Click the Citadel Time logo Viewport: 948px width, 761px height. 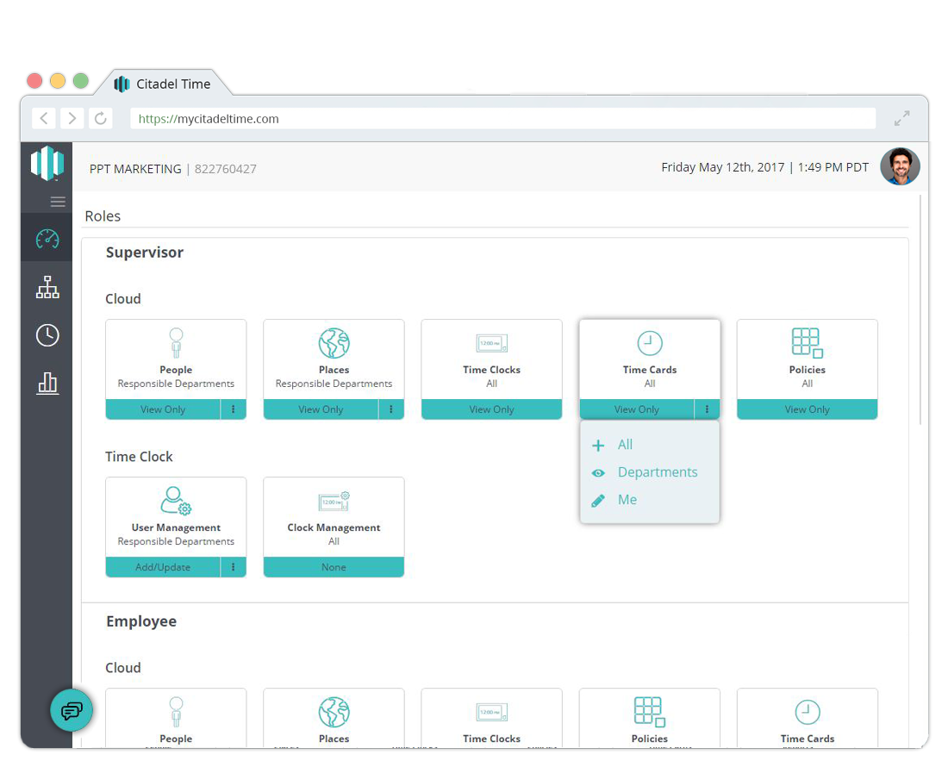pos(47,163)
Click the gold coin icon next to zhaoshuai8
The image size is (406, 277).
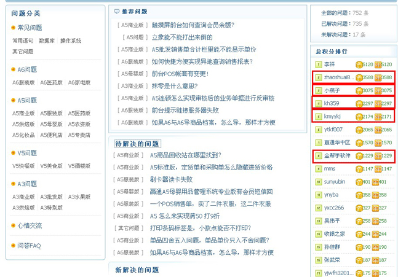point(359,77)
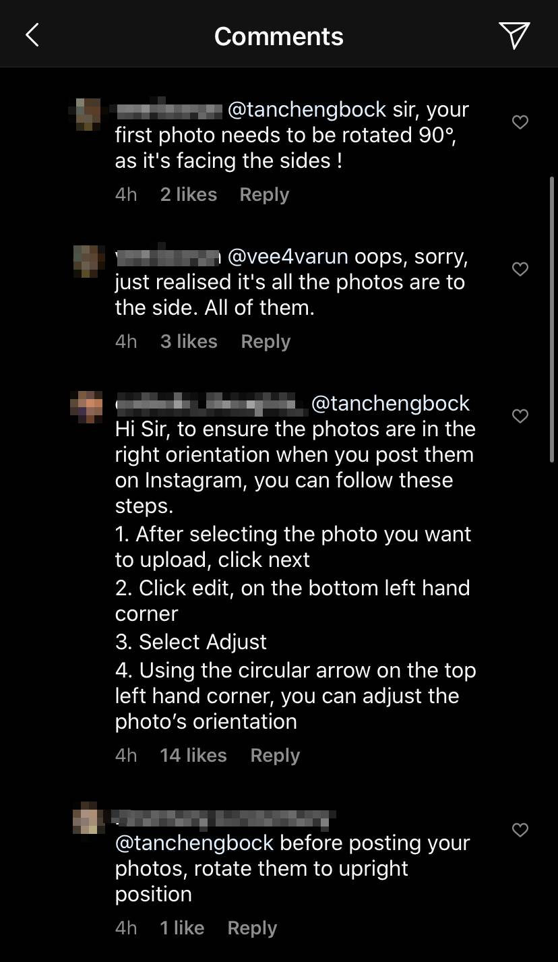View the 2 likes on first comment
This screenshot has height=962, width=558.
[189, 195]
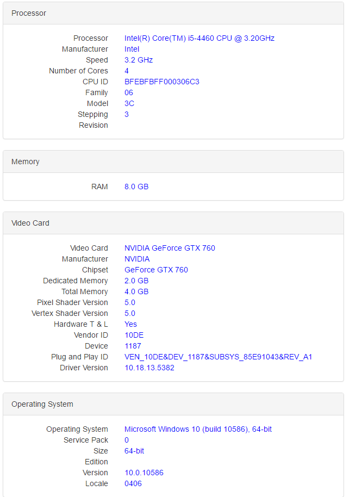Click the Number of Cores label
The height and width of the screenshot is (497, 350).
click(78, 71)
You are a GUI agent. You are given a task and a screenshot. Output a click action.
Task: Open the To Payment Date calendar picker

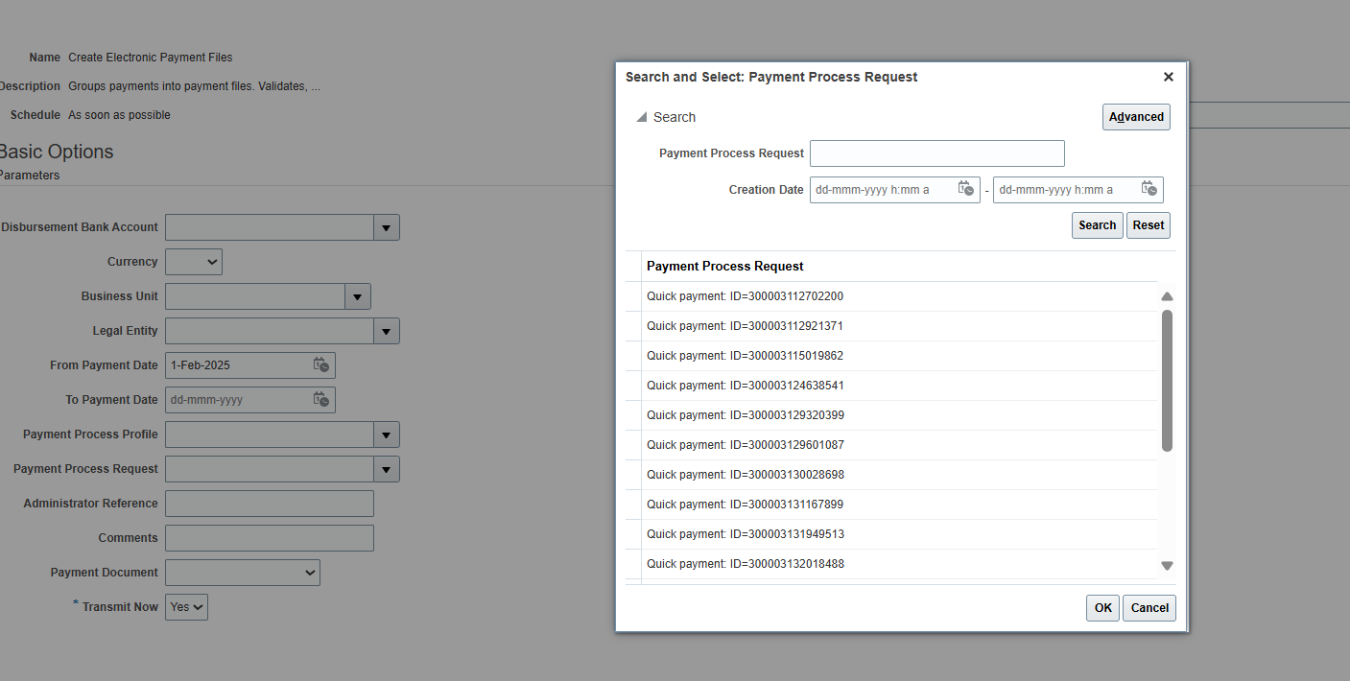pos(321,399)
---
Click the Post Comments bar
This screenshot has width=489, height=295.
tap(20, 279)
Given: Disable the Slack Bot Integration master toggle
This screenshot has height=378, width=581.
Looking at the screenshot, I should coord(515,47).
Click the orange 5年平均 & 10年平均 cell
* * *
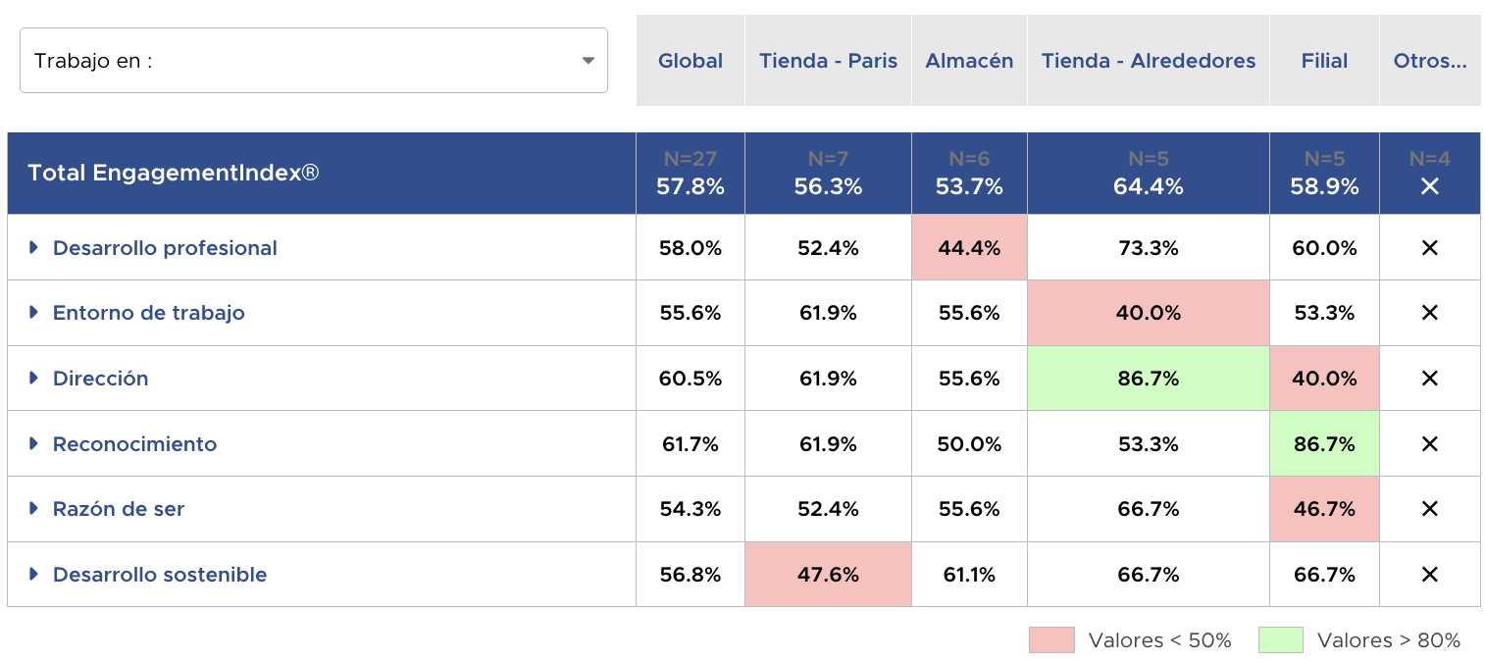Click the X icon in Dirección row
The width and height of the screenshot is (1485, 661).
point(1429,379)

* [Aim of the task]
Could you write out, exactly as they stand, only the lines above that begin at the line with "Given: Disable the" and stop after the line with "Click the orange 5年平均 & 10年平均 cell"?

* [Answer to the problem]
Given: Disable the Slack Bot Integration master toggle
This screenshot has height=378, width=581.
Looking at the screenshot, I should coord(515,47).
Click the orange 5年平均 & 10年平均 cell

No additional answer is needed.